Eating too much fat in pregnancy may be an indulgence that has a less-than-beneficial effect on generations to come, say researchers at Georgetown Lombardi Comprehensive Cancer Center. Their unique study in rats shows that pregnant females that ate a high fat diet not only increased breast cancer risk in their female daughters but also in that daughter's offspring - the "granddaughters." Details of the study will be presented at the AACR 101st Annual Meeting 2010.

The researchers say they don't know why this risk is passed on through two generations, but they believe it occurs through as-yet unknown "epigenetic" changes that result in an increase in terminal end buds in the breast tissue - an increase that apparently can then be passed on through generations.
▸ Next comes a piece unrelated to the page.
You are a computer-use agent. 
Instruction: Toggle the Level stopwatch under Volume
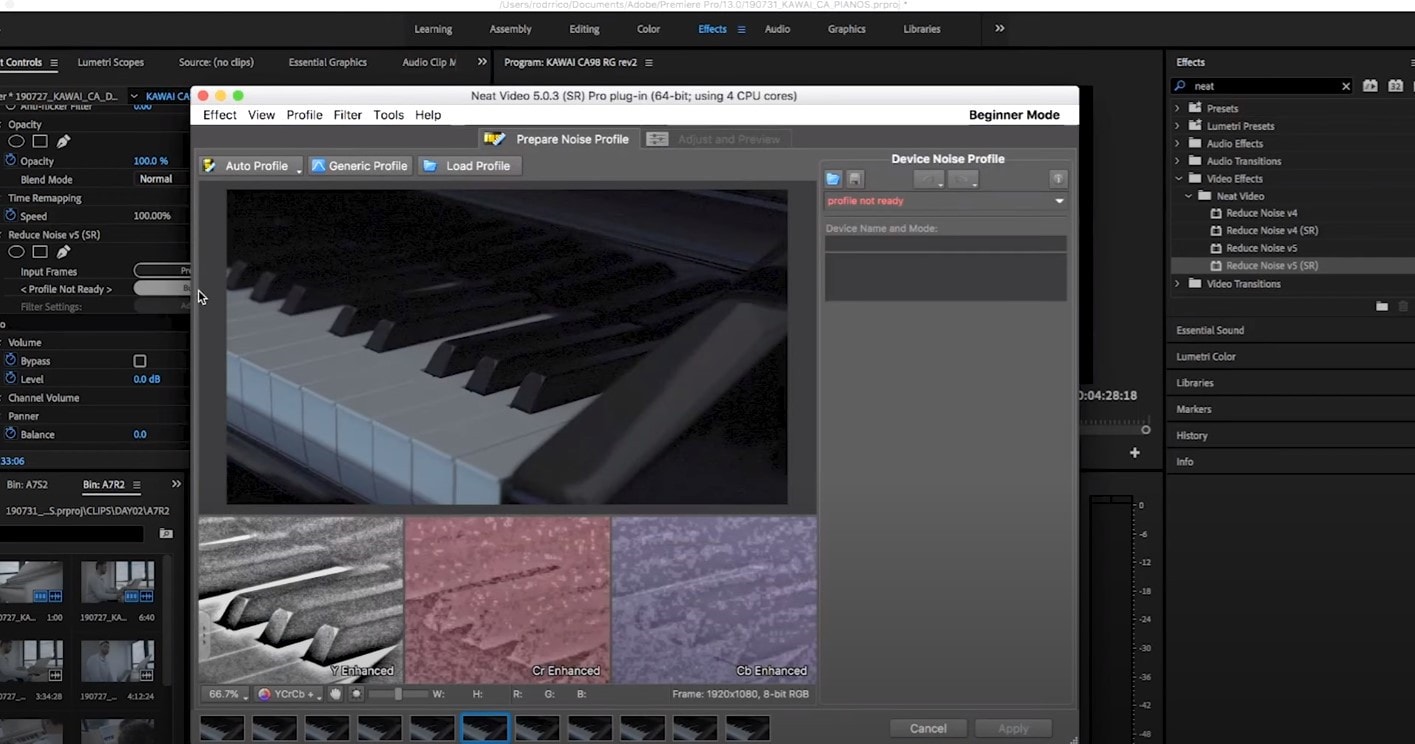[x=11, y=379]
These buds are believed to be the structures where breast cancer can develop, and having more of these structures seems to increase breast cancer risk, says the study's lead investigator, Sonia de Assis, Ph.D., a postdoctoral fellow in Leena Hilakivi-Clarke's laboratory at Lombardi. "That is our theory, but we really don't know how it is happening - just yet."

The researchers add that while the grandmother ate a diet that was 43 percent fat, she didn't eat more calories than a control population of rats, and both her daughters and granddaughters ate a normal chow.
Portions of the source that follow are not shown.